Anche Wikitalia potrebbe avere un suo manifesto. Ne proponiamo uno, che riassume i principi che ci ispirano. E ve lo sottoponiamo convinti che con il vostro aiuto potrà solo migliorare.

La bella politica appartiene a tutti noi.
non è di chi ci governa.
Abbiamo scelto di farci rappresentare,
non di farci comandare.
Sappiamo che insieme, tutti quanti insieme,
valiamo molto più che da soli.
Non vogliamo governare. Ma partecipare.
Perché crediamo che sia un nostro diritto. Ed è anche un nostro preciso dovere.
Il nostro tempo è quello della condivisione e della partecipazione.
La tecnologia ha creato un ambiente guidato dall’intelligenza collettiva.
La storia ci ha insegnato che la democrazia non si può esportare, perché sa essere contagiosa, grazie all’azione di uomini e donne.
Tanti e tutti insieme.
Noi siamo qui per aiutare chi governa,
non per sostituirci a loro.
Vogliamo mettere intelligenza, passione e coraggio al servizio della collettività e Wikitalia è la nostra piattaforma di collaborazione.
Per provare a cambiare, partendo dalle nostre città, per arrivare ad abitare un Paese migliore.
Per noi e per chi verrà dopo di noi.

Presentazione del manifesto all’evento Happy Birthday Web – novembre 2011

18 Comments

  • Pingback:Nasce Wikitalia! | WikiCulture

  • Bei concetti, ma si può fare di meglio nella forma…

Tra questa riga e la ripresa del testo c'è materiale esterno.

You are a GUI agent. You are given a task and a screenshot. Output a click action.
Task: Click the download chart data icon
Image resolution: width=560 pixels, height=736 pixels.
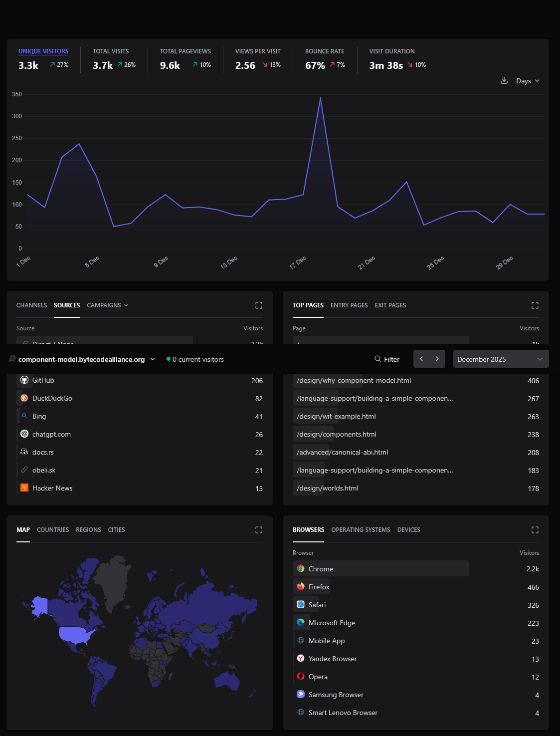pyautogui.click(x=504, y=81)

  • Nessuno è perfetto, niente è preciso cento per cento, nonostante SI PARTE…!!
    Nobody is perfect, nothing is one hundred percent accurate, however … LET’S GO!!
    Ninguno es perfecto, nada es preciso cien por ciento, sin embargo SE PARTE … SE PARTE !!

  • non vedo elementi che si ispirino alla democrazia diretta, una lacuna o non interessa? Aiutare chi ci governa mi piace, non mi piace chi ci governa, come la mettiamo? Parliamo di sistema elettorale che veda i cittadini non come sudditi ma come sovrani?

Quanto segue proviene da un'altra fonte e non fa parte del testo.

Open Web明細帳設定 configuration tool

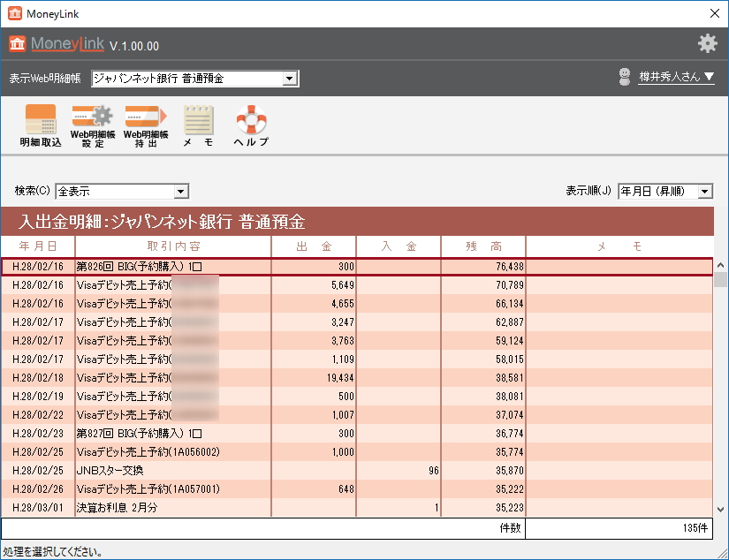point(91,124)
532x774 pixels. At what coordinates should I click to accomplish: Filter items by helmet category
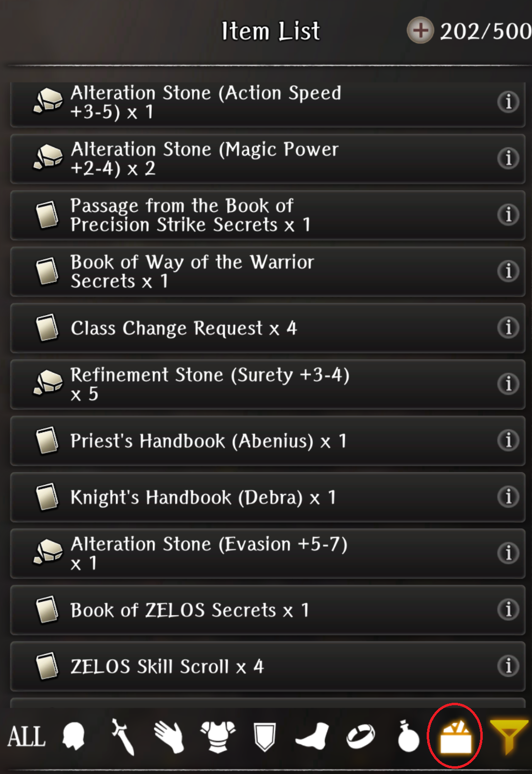point(74,736)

  • Il primo avvio potrebbe essere l’attivazione di consultazioni referendarie propositive, nazionali per selezionare scelte di interesse generale, regionali per quelle di interesse territoriale. Persino i Comuni potrebbero attuare consultazioni referendarie cittadine. Il tutto non a livello cartaceo, bensì telematico.

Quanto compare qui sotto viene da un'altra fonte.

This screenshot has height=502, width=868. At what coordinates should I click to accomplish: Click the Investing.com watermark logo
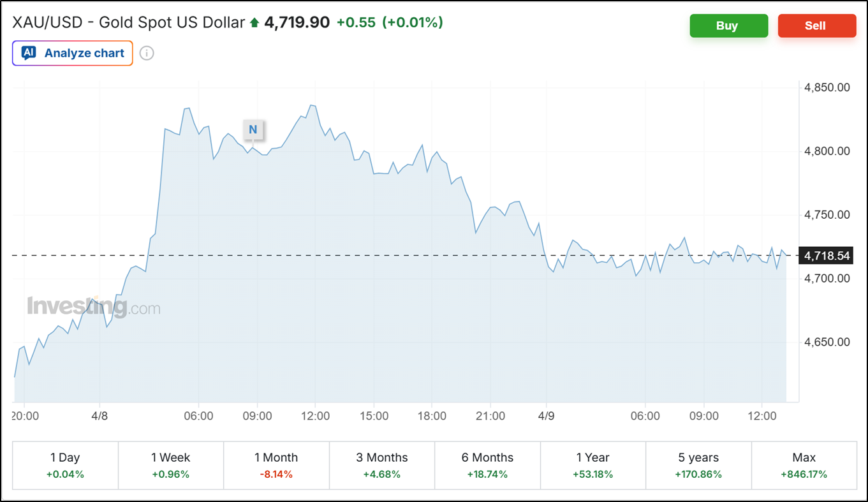click(93, 308)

  • L’iniziativa è ottima…. forse ci stiamo davvero svegliando…..

    Le cose da fare prima di tutto sono 2 comunque:
    1) Cambiare la legge elettorale, per una forma di democrazia + diretta
    2) Elezioni via web, più sicure e veloci.

    Da qui si può partire con l’open web.

  • Condivido: tutti devono partecipare coi fatti e non solo con i lamenti e le critiche sterili. Insieme con responsabilita’ per migliorare l’Italia subito.

  • riaffermare la centralità dell’uomo

  • Ogni tentativo di costruire un nuovo modo di concepire la Politica e la Democrazia in questo momento storico di cambiamenti radicali e’ benvenuto.bisogna ricreare speranza nel futuro o tutto e’ perduto.Possiamo ancora farcela ma il tempo e’ quasi scaduto.NOI SIAMO IL POPOLO.NIENTE E NESSUNO PUO’ FERMARCI.SOLO NOI STESSI.

    • Anch’io credo nella possibilità di un cambiamento (vero) partendo dalla rete, e i disfattismi così come le pratiche politiche dette dello scarica barile adottate sino ad ora non mi piacciono nè tantomeno convincono. Chi è “sulla strada” può e deve partecipare per contribuire a rendere più credibile questo paese.

  • Pingback:Wikitalia, la Politica trasparente e partecipata : mdblog.it… il Blog di Massy Aka mdnet

  • perchè tanti “non” nel manifesto?mettiamo i concetti in positivo,non possiamo escludere nulla,perchè negare?perchè escludere?creare,costruire,condividere,sperare sono tutti si e mai non…tutto bene,comunque,l’importante è partire…

  • siamo alla frutta e se non facciamo presto neanche riusciamo a mangiarla.

  • solo 3 donne su 34 promotori, pochine. Forza donne potete fare di meglio!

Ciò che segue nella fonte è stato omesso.